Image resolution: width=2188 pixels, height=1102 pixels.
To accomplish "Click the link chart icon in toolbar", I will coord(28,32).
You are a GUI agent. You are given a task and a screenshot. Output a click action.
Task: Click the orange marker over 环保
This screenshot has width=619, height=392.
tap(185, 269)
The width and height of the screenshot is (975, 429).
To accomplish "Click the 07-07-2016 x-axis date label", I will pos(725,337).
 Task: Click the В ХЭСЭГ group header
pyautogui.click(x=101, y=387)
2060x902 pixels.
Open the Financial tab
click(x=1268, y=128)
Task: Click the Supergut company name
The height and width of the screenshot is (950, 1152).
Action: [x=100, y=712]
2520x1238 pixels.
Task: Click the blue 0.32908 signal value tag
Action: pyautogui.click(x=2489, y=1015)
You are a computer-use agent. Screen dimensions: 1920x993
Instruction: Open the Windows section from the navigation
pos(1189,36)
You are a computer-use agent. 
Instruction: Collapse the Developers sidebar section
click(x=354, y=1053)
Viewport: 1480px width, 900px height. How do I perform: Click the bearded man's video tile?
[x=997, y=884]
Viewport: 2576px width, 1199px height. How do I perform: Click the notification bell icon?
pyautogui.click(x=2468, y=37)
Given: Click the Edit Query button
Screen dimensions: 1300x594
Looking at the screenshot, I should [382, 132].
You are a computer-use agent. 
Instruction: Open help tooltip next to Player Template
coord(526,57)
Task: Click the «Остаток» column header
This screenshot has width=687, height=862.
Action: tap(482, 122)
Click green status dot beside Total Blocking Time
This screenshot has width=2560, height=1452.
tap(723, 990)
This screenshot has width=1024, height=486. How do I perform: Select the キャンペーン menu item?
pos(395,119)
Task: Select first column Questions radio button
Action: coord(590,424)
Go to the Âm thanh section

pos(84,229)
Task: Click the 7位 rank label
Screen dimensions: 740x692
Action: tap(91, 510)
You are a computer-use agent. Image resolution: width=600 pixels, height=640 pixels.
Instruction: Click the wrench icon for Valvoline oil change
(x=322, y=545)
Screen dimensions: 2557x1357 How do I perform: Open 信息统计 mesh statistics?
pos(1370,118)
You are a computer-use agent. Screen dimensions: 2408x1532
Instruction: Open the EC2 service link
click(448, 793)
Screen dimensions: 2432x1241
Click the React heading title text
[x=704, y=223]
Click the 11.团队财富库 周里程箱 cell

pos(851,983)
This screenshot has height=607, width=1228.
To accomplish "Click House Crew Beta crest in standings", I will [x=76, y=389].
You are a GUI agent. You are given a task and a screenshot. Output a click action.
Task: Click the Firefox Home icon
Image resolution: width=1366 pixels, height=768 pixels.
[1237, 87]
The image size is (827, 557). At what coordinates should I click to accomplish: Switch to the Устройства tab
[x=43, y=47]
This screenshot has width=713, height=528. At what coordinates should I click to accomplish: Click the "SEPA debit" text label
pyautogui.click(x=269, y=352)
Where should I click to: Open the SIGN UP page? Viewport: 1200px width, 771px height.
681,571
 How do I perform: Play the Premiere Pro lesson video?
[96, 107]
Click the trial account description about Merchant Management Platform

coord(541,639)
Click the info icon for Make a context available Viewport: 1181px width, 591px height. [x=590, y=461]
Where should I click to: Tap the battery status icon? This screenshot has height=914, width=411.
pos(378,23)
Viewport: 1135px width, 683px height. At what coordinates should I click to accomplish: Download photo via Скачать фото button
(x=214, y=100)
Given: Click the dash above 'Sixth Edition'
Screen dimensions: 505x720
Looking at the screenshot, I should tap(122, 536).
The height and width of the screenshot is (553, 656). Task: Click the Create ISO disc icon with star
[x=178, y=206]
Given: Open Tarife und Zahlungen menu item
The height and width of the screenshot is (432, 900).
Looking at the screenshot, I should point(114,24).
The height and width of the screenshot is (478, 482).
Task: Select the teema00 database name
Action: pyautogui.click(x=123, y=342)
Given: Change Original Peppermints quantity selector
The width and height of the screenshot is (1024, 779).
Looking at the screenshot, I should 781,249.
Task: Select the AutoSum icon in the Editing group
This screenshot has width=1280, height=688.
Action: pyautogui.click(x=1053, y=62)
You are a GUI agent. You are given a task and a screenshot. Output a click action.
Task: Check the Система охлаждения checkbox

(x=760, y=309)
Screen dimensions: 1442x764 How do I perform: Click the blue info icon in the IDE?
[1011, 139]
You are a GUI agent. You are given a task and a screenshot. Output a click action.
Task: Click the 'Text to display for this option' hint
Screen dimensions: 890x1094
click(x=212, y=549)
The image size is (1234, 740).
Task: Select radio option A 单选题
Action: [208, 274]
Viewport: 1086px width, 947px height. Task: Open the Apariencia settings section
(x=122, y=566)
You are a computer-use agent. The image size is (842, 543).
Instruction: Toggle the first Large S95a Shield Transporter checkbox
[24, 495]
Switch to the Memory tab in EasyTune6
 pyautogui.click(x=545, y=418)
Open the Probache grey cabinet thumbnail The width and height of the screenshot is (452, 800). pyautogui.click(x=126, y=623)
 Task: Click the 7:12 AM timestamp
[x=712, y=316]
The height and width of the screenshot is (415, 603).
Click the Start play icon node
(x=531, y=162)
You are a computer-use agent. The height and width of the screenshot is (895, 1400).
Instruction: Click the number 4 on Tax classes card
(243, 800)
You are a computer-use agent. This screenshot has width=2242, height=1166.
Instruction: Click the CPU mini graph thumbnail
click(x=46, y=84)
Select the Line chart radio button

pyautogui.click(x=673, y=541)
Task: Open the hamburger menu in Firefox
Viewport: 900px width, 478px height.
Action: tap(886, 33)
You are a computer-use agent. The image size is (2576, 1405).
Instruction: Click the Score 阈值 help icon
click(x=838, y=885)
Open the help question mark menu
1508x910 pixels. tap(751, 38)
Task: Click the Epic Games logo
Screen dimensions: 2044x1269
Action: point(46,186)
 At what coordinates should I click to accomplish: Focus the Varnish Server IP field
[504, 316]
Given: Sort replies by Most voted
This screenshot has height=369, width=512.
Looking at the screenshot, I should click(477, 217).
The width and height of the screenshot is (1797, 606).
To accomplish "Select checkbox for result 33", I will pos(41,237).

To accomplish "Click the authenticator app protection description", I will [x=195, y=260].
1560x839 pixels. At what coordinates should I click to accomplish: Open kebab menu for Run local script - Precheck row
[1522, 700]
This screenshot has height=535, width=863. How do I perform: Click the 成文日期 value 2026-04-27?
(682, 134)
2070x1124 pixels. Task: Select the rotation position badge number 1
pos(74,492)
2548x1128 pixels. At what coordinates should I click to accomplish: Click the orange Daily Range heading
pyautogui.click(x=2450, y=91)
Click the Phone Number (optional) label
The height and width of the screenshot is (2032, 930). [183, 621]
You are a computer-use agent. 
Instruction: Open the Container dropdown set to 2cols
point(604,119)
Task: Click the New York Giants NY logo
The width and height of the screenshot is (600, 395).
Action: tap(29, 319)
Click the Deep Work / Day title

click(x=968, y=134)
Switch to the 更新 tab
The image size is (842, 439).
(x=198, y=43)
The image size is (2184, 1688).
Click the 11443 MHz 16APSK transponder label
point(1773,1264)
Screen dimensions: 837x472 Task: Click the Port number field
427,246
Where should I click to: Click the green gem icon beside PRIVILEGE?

■ ■ ■ ■ ■ ■ ■

Set task: Return the lines of the material exactly as they appear, starting at the line that contains "The height and width of the screenshot is (553, 656)." and ending after the line that contains "Action: pyautogui.click(x=123, y=342)".

Response for this exercise:
The height and width of the screenshot is (553, 656). Task: Click the Create ISO disc icon with star
[x=178, y=206]
Given: Open Tarife und Zahlungen menu item
The height and width of the screenshot is (432, 900).
Looking at the screenshot, I should point(114,24).
The height and width of the screenshot is (478, 482).
Task: Select the teema00 database name
Action: pyautogui.click(x=123, y=342)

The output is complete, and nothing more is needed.